La ciudad no está preparada para el verano pero está cada vez más viva. Puede que tanto como cuando los vuelos de avión o los apartamentos de playa eran ciencia ficción o un lujo al alcance de muy pocos. Aún está presente en conversaciones diarias la nostalgia de los cines de verano, los baños en la gità o los ‘viajes’ al balneario de las Arenas en un seiscientos cargado hasta los topes.
La ciudad de hoy, muy lejos de estar desierta, con la inestable convivencia de turistas y locales, ha de sobrevivir a un horario de metro de verano durante semanas donde ya no baja la demanda. Por necesidad económica, por cambios de preferencias, por la evolución del mercado de trabajo o por alguna otra razón que se me escapa, la ciudad sigue estando en verano muy activa.
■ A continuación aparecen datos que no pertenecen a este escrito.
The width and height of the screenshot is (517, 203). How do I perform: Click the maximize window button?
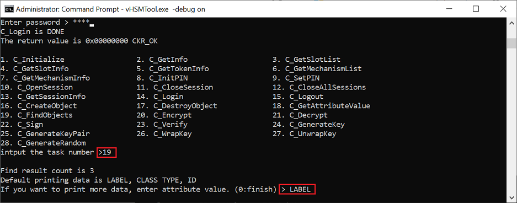click(476, 9)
Esa actividad, no obstante, se muestra flexible, y se adapta a los ritmos que comentaba al principio. Es entonces cuando ofrece posibilidades únicas. Posibilidades como las que explicaba Chema Segovia en su artículo Oda al Domingo. La ciudad, en domingo, a final de julio, o en un domingo de final de julio, abre ventanas de oportunidad increíbles para un disfrute intenso de lo urbano.
La Flmoteca d’Estiu, antes casi un oasis, se ha multiplicado en forma de otros cines de verano. Los centros culturales programan en sus espacios abiertos y la Gran Fira deValència se reivindica como un hilo de coser de la ciudad. Desde la ventana de mi despacho veo síntomas de las pequeñas reconquistas de los espacios públicos de la Marina de València para el disfrute de todos.
Aunque tengamos que trabajar durante estas semanas el clima nos echa a las calles y la bajada de velocidad hace que las usemos de manera distinta. En nuestras tradiciones encontramos un binomio perfecto entre espacio público y cultura. Un binomio que al aderezarlo con buena comida y bebida se vuelve ya imbatible.
Pero aún podemos hacer más. Aprender del éxito de la Gran Fira de València y consagrar el verano como el periodo de la experimentación urbana. Ese periodo donde la tolerancia, la permisividad y el buen ánimo permiten lo imposible. En el cruce de cultura y espacio público podemos imaginar un sinfín de conciertos, intervenciones artísticas, experimentos de movilidad, campañas de place-making, mercados temporales, deportes al aire libre, o calles para niños. Ejemplos, como siempre, hay de sobra, desde playas en ciudades sin mar a piscinas como iconos urbanos. Yo, sin irme del todo de vacaciones, me despido hasta septiembre con el ánimo de usar nuestras calles de alguna manera nueva. Y si no, al menos, me verán por València con las manos detrás de la espalda.